▸ **What to work on**
When the string "agent" appears in a line of the records, show the whole line.

▸ **Entries provided**
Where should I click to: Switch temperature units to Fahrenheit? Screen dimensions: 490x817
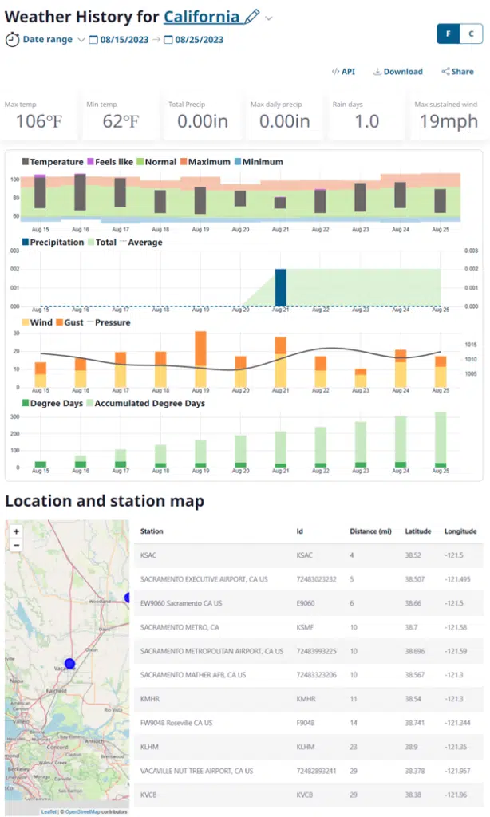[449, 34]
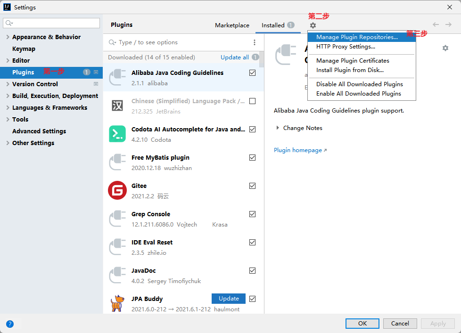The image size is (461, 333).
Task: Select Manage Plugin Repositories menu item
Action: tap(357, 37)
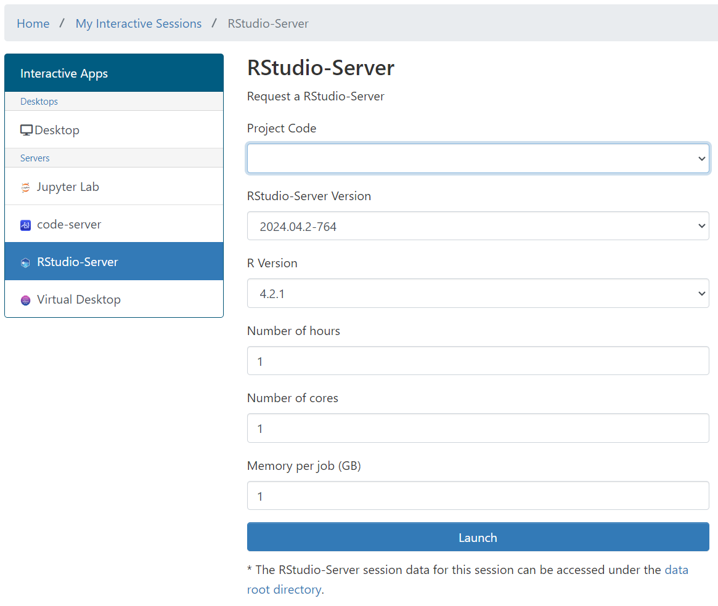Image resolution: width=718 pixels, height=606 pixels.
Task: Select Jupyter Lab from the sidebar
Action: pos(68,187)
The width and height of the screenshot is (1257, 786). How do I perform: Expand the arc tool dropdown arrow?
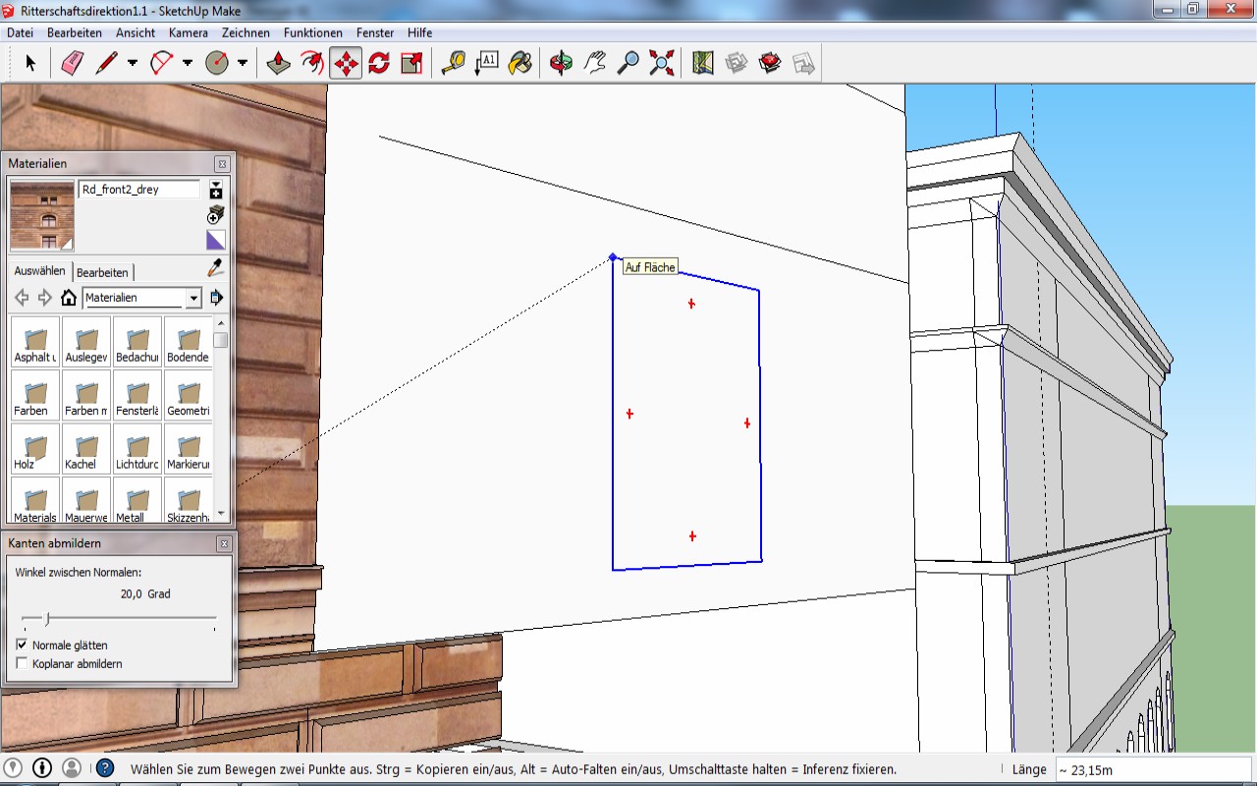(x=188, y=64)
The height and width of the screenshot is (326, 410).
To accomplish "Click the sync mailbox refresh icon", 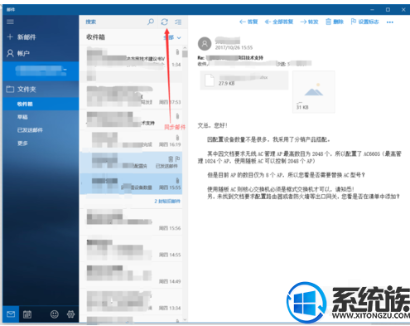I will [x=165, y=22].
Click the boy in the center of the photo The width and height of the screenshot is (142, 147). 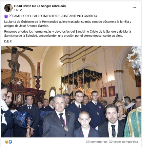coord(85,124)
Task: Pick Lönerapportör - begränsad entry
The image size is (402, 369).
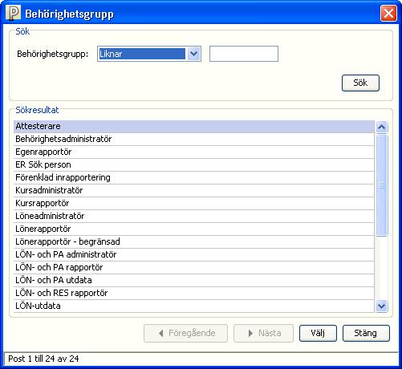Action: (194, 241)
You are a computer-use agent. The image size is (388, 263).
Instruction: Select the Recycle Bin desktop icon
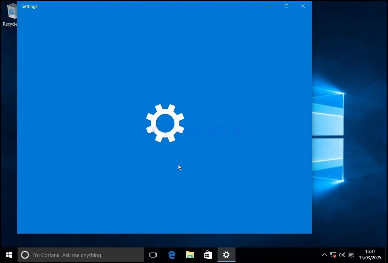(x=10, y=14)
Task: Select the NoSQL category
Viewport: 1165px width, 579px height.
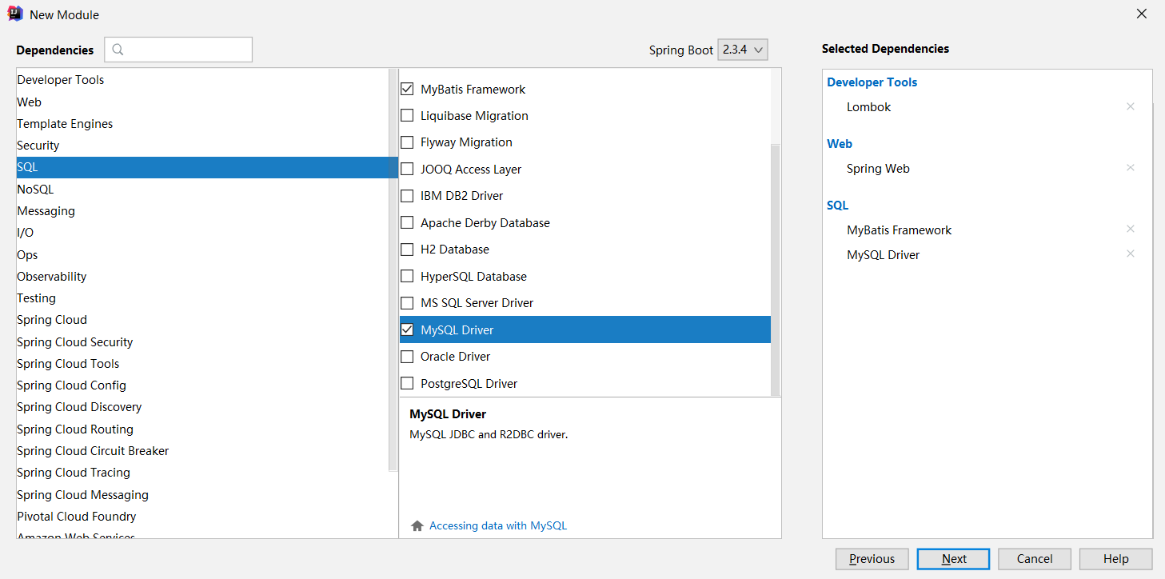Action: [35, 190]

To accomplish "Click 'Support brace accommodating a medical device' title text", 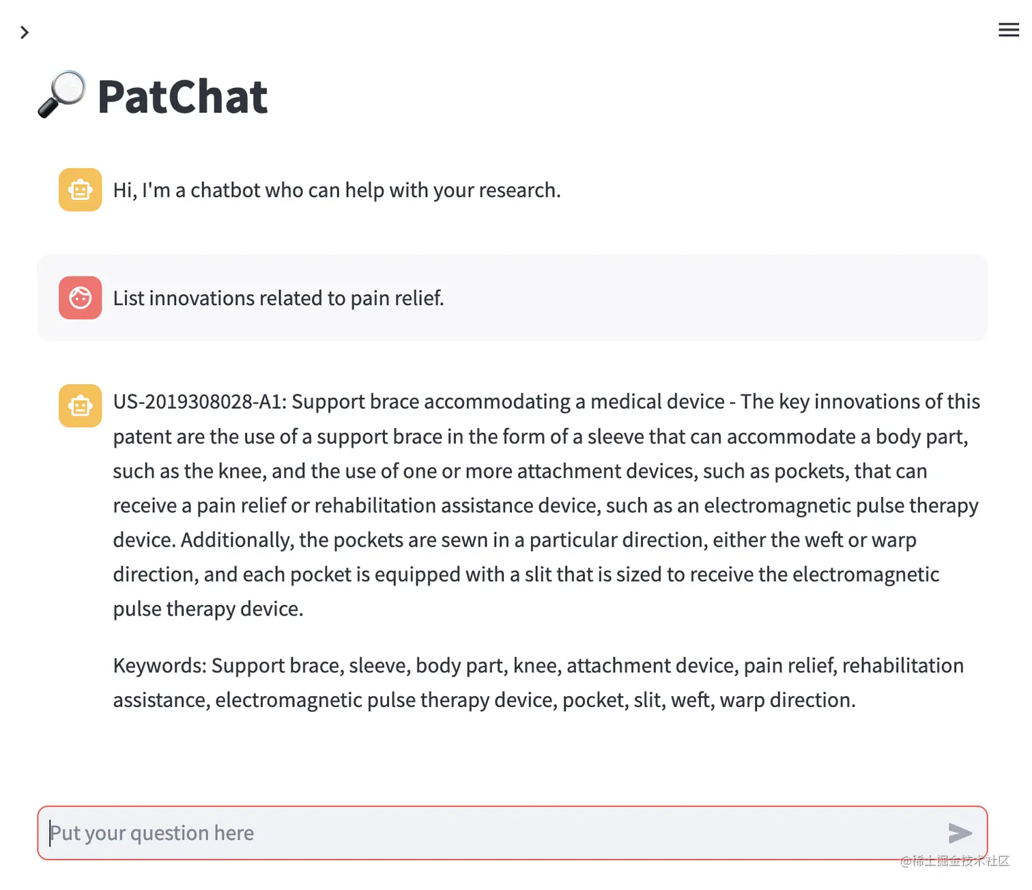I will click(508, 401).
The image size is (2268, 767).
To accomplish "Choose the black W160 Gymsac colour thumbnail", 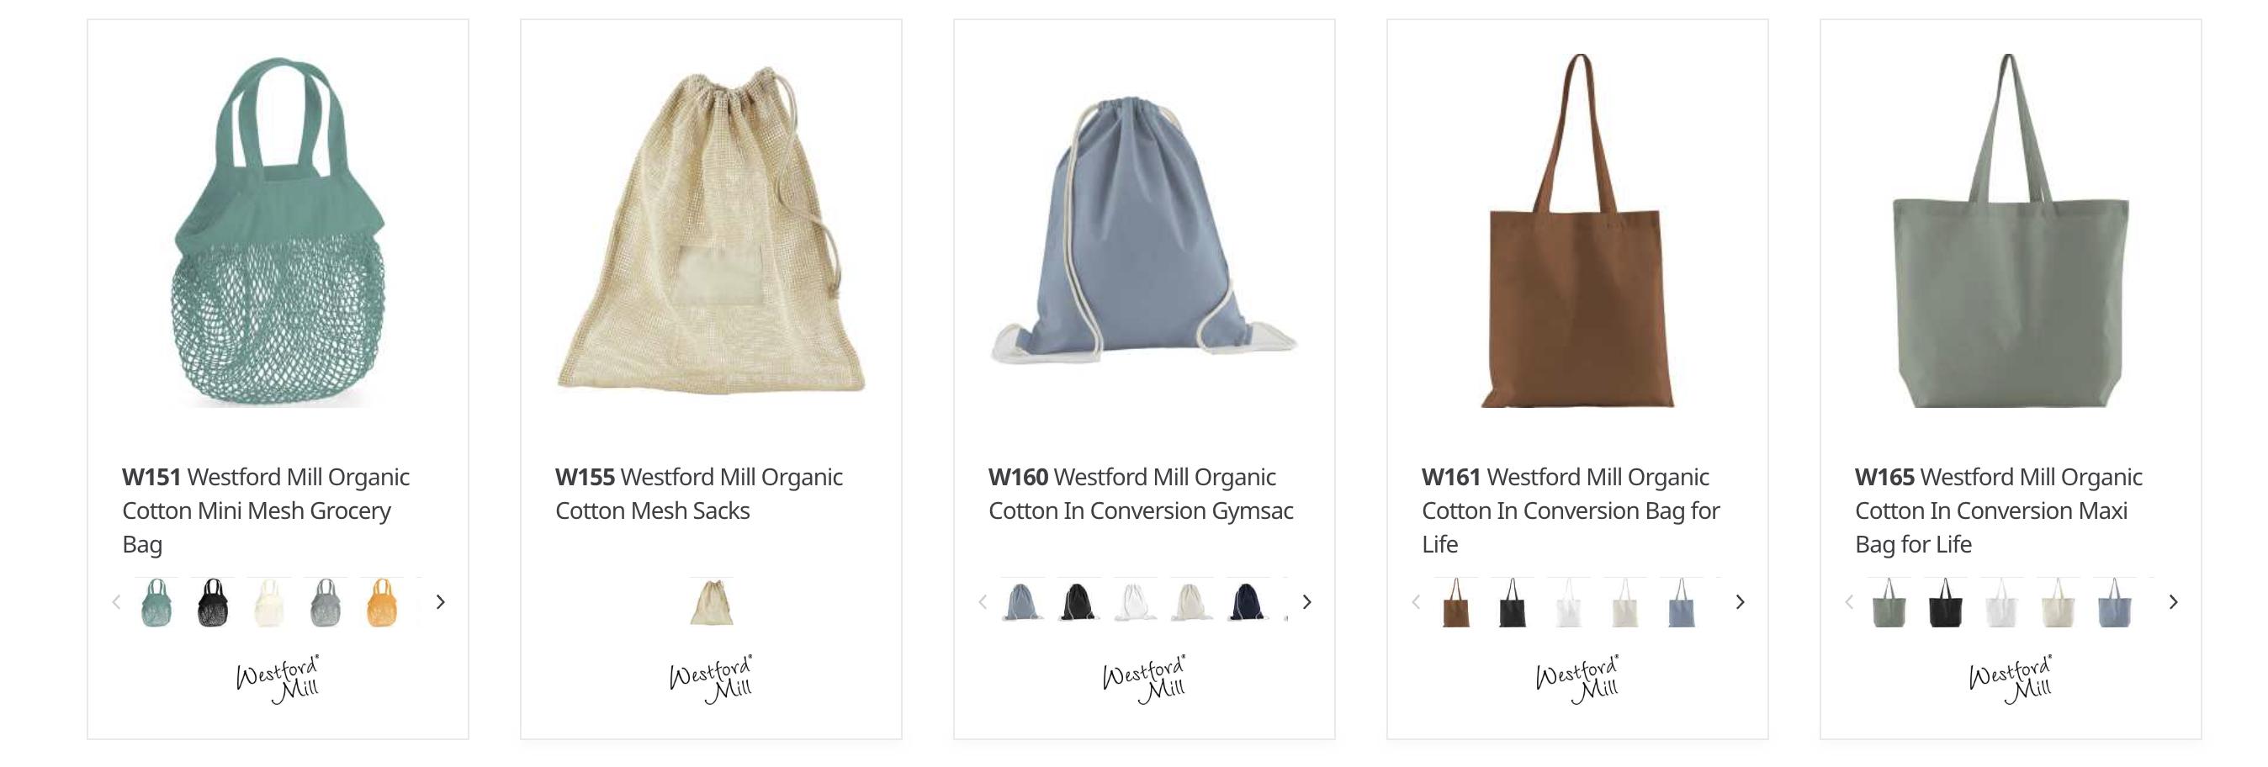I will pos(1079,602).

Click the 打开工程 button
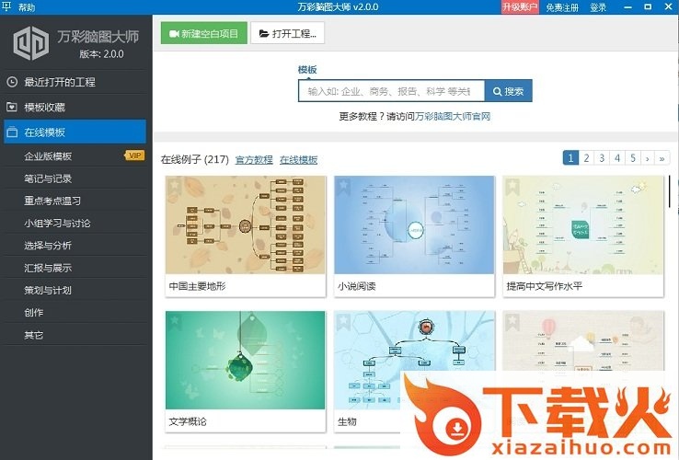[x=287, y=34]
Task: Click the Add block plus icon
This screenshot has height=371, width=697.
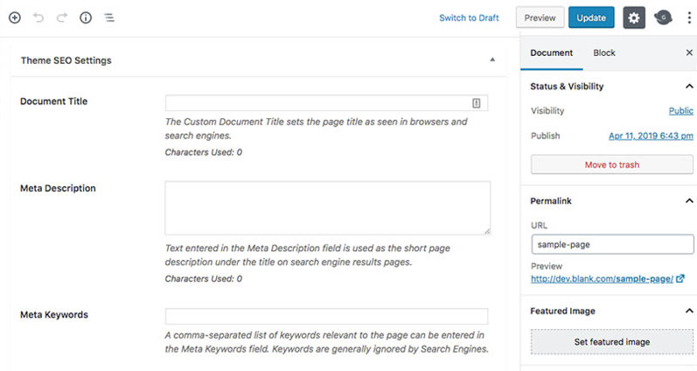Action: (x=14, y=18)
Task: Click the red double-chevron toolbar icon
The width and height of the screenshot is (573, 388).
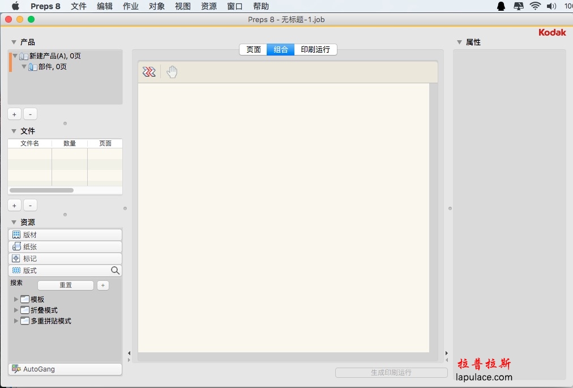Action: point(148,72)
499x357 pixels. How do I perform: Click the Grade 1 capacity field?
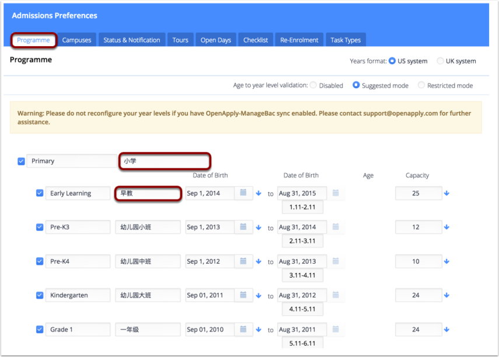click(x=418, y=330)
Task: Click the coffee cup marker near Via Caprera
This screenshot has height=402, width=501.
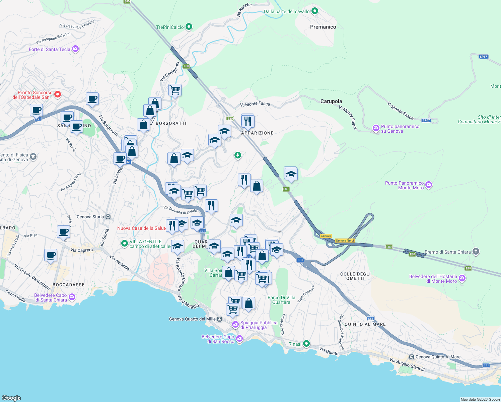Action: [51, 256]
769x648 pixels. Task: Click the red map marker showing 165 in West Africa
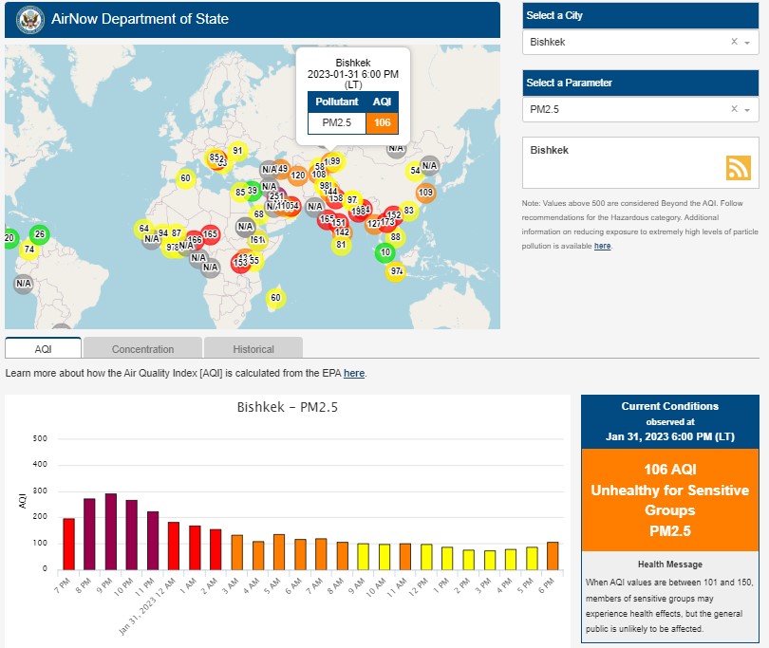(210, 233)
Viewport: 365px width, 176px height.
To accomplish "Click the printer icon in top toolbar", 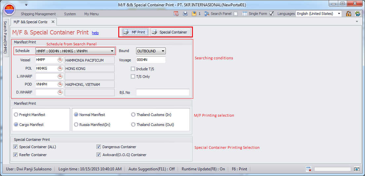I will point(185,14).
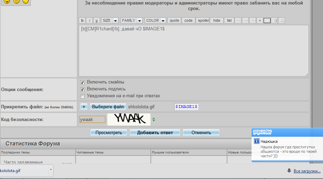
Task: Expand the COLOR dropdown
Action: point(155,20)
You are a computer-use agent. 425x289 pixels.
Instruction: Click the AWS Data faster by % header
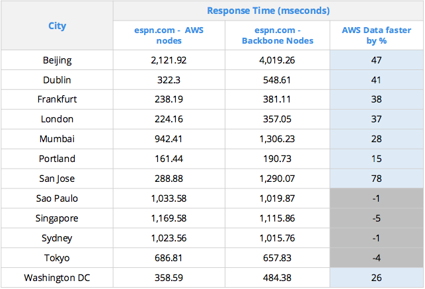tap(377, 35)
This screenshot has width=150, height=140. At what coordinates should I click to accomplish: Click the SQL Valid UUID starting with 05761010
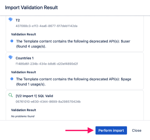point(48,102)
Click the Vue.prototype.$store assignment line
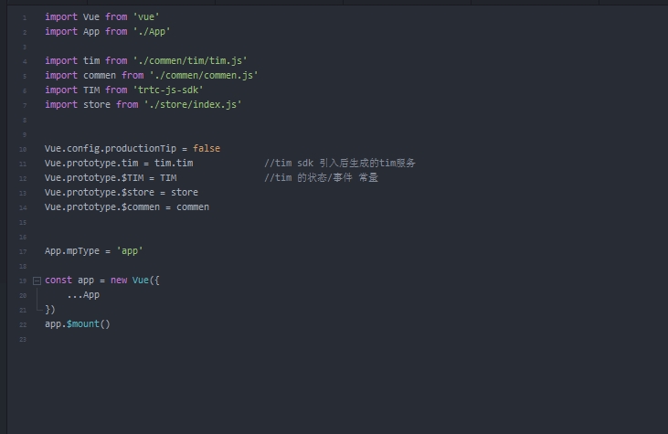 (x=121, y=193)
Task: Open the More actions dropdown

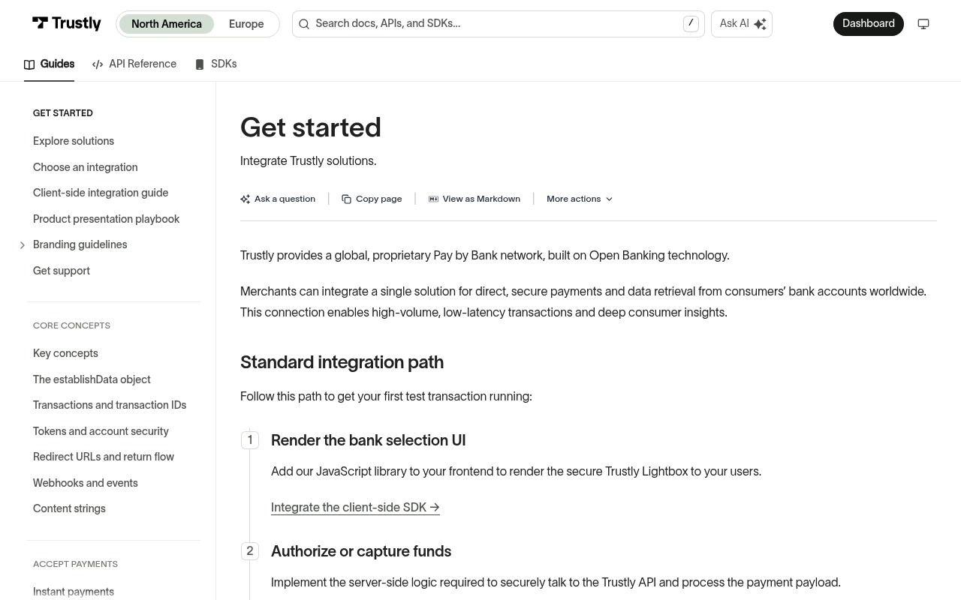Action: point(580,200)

▸ **Task output**
You are a computer-use agent. The image size is (388, 263).
You are a computer-use agent. 425x289 pixels.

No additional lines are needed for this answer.